_TASK GOAL_:
Repeat the lines of the items starting at the one containing "Open Provisioning Profiles" and ending at the one containing "This screenshot has width=750, height=1334.", including both of those lines.

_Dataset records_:
━━━
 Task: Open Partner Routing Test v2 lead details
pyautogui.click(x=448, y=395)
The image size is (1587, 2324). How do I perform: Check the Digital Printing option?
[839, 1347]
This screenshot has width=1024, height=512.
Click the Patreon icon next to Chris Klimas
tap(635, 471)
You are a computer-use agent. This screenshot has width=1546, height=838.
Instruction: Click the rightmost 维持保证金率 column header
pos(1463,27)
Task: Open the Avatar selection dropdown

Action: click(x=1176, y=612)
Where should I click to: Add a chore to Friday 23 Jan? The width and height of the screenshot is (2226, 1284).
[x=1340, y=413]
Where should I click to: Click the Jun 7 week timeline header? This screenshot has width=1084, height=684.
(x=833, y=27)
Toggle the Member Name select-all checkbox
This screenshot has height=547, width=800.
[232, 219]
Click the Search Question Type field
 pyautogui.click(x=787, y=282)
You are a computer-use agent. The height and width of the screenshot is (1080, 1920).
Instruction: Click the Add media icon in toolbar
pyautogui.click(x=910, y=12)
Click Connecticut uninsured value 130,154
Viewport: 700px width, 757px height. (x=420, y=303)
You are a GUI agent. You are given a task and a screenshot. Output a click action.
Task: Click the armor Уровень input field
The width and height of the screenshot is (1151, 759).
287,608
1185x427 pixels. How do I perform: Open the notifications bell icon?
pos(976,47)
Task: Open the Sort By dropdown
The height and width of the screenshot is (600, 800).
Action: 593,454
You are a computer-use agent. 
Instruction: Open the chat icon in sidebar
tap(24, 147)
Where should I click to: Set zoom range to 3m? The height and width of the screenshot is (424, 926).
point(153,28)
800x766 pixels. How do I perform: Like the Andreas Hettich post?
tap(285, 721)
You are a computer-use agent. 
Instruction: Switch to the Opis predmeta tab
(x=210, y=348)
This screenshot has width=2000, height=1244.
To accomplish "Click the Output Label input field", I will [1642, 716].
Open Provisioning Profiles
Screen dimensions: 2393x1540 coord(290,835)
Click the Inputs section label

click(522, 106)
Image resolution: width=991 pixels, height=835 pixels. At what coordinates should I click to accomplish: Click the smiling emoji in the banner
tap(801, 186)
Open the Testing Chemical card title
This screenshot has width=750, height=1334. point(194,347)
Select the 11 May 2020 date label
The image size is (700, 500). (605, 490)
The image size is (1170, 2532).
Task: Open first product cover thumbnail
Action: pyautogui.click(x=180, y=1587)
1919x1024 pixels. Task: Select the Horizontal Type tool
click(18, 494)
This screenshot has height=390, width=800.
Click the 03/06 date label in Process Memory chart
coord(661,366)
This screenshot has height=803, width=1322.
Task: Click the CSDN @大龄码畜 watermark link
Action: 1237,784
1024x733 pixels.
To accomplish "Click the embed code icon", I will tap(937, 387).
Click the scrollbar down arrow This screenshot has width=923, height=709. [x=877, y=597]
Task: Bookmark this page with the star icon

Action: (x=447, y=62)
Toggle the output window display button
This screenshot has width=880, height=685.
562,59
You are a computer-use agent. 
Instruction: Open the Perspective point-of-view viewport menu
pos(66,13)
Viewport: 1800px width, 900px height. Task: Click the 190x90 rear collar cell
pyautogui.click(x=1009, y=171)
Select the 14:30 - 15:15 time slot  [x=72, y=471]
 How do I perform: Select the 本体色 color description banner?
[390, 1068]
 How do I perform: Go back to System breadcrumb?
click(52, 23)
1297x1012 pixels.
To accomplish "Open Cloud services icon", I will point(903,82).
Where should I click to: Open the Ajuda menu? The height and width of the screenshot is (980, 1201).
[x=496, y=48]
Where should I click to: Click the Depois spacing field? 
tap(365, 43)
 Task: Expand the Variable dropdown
━━━
_RESPONSE_:
Open Provisioning Profiles
Screen dimensions: 2393x1540 coord(290,835)
Click the Inputs section label

click(522, 106)
Image resolution: width=991 pixels, height=835 pixels. At what coordinates should I click to accomplish: Click the smiling emoji in the banner
tap(801, 186)
Open the Testing Chemical card title
This screenshot has width=750, height=1334. point(194,347)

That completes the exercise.